What this task involves: Print the data exactly as written, line for line, and leave its pictures behind.

Provided data:
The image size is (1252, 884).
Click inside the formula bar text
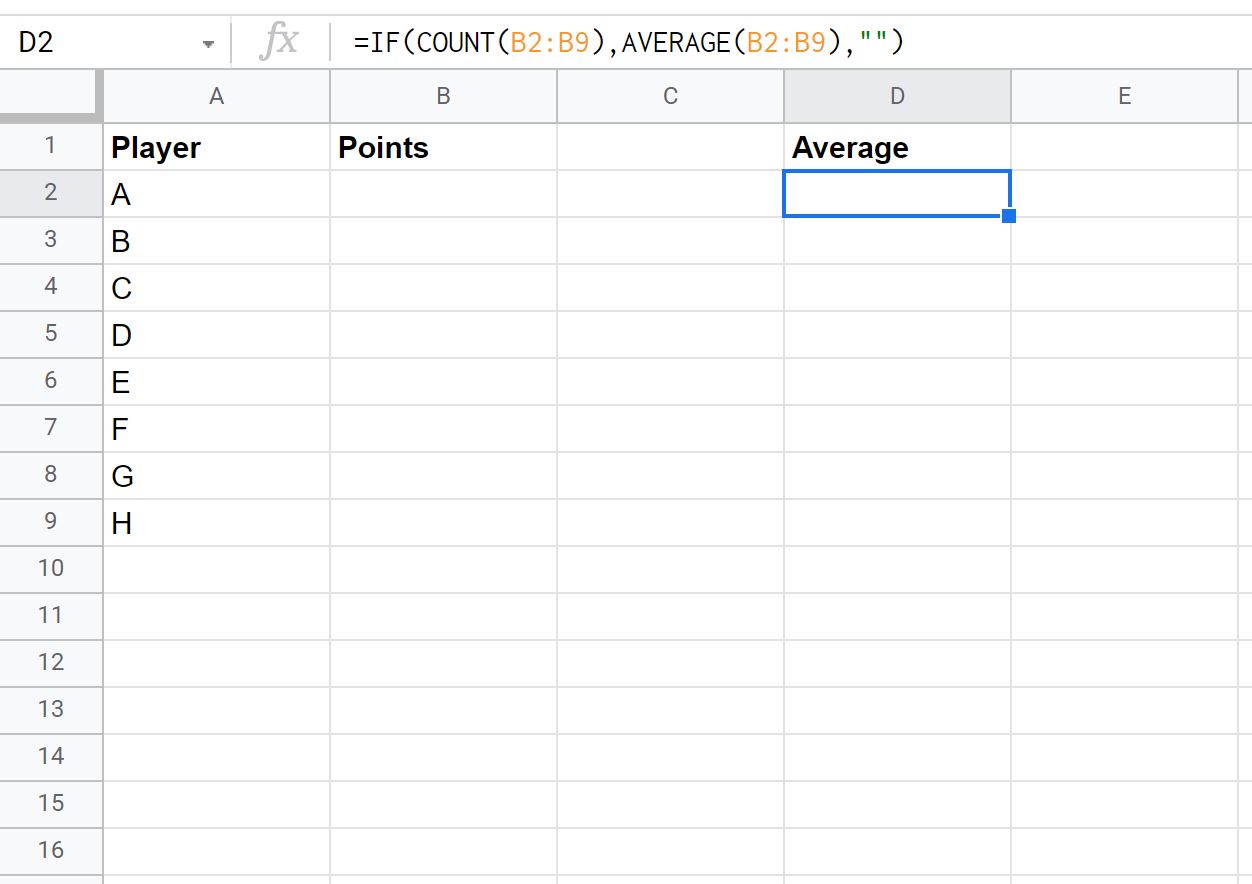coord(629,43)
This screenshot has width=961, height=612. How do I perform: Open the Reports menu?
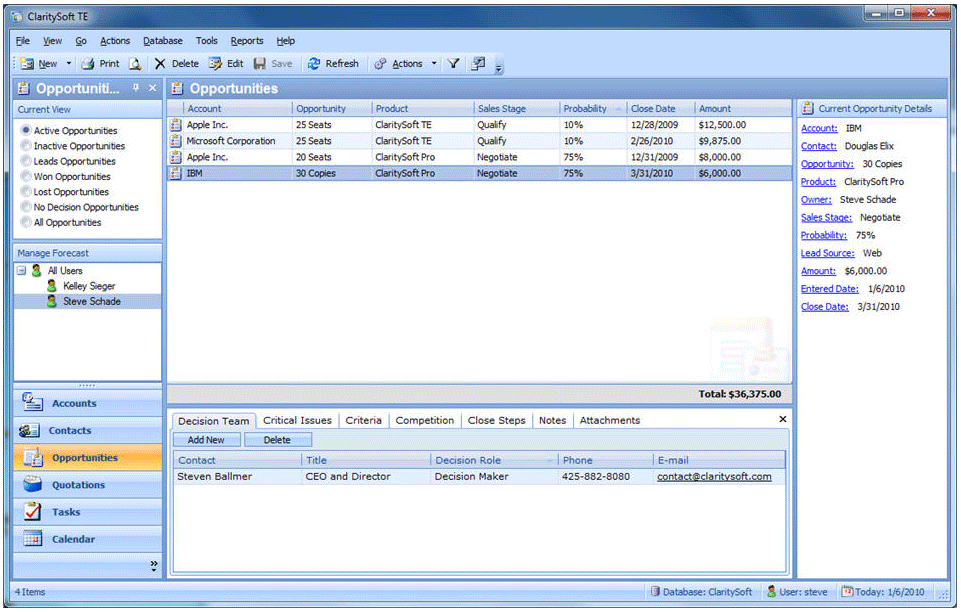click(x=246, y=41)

Worked solution:
The image size is (1252, 884).
Click inside the formula bar text
coord(629,43)
This screenshot has width=961, height=612. How do I perform: Open the Reports menu?
click(x=246, y=41)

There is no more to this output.